U.S. Securities & Exchange Commission
SEC Seal
Home | Previous Page
U.S. Securities and Exchange Commission


Litigation Release No. 17476 / April 18, 2002

SEC v. Excal Enterprises, Inc., et al., Civil Action No. 95-1583-CIV-T-23B (M.D. Fla.)


The Securities and Exchange Commission today announced the award of a $29,000 bounty to John L. Skipper of Lincoln City, Oregon, who provided information and testimony leading to the imposition and collection of civil penalties in this litigation.

Mr. Skipper, a former officer of Assix International, Inc., the predecessor to Excal Enterprises, Inc., notified the Commission of possible financial fraud at Assix and possible insider trading by individuals aware of the fraud. In addition to bringing this matter to the Commission's attention, he provided investigative testimony and a deposition in the litigation. The case was settled as to all defendants, who consented to the entry of injunctions and orders requiring the payment of penalties totaling $290,795 (as well as the payment of disgorgement and prejudgment interest totaling an additional $220,266).

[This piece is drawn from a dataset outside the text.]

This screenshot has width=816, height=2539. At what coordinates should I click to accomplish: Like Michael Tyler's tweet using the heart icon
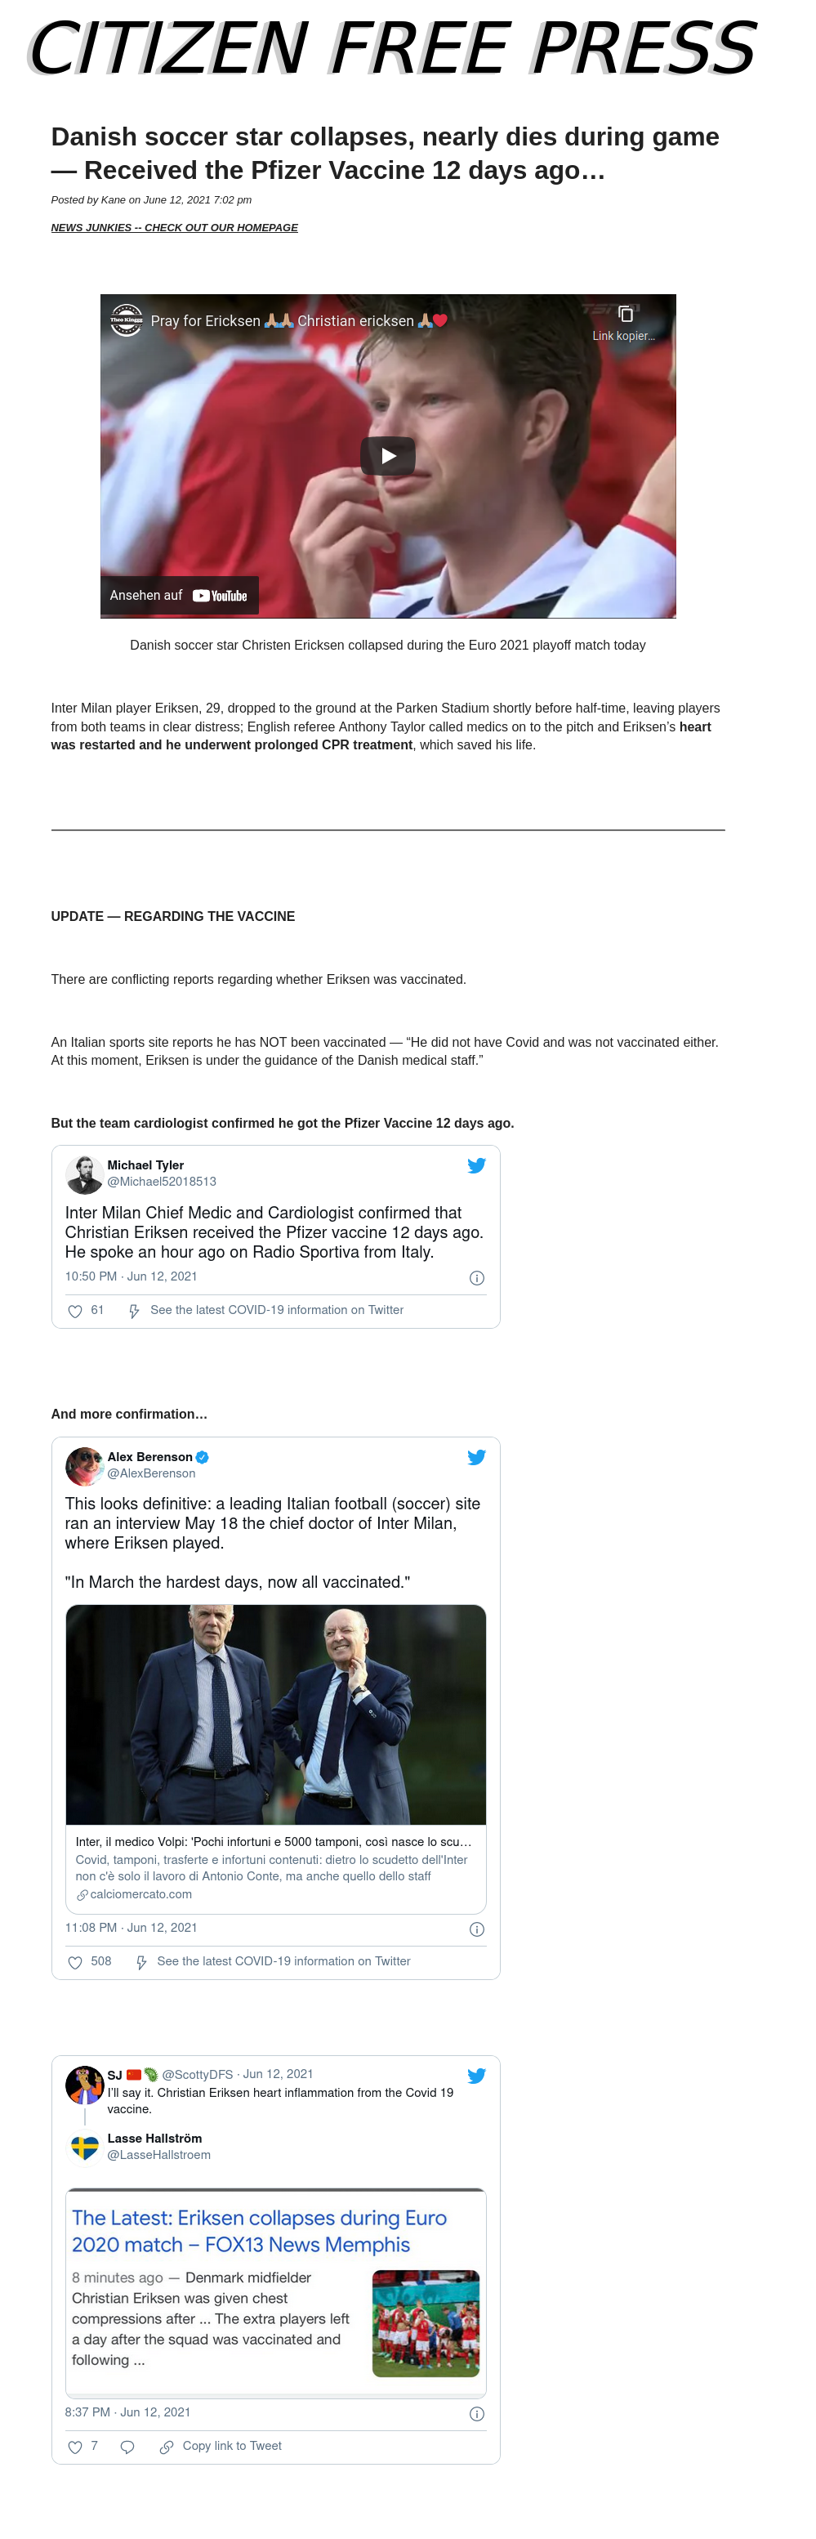pos(75,1311)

Section 21A(e) of the Securities Exchange Act of 1934 authorizes the Commission, in its discretion, to award a bounty to a person who provides information leading to recovery of a civil penalty from an insider trader, a person who "tipped" information to an insider trader, or a person who directly or indirectly controls an insider trader. The bounty may be in an amount up to 10% of the civil penalty actually recovered in the Commission's action.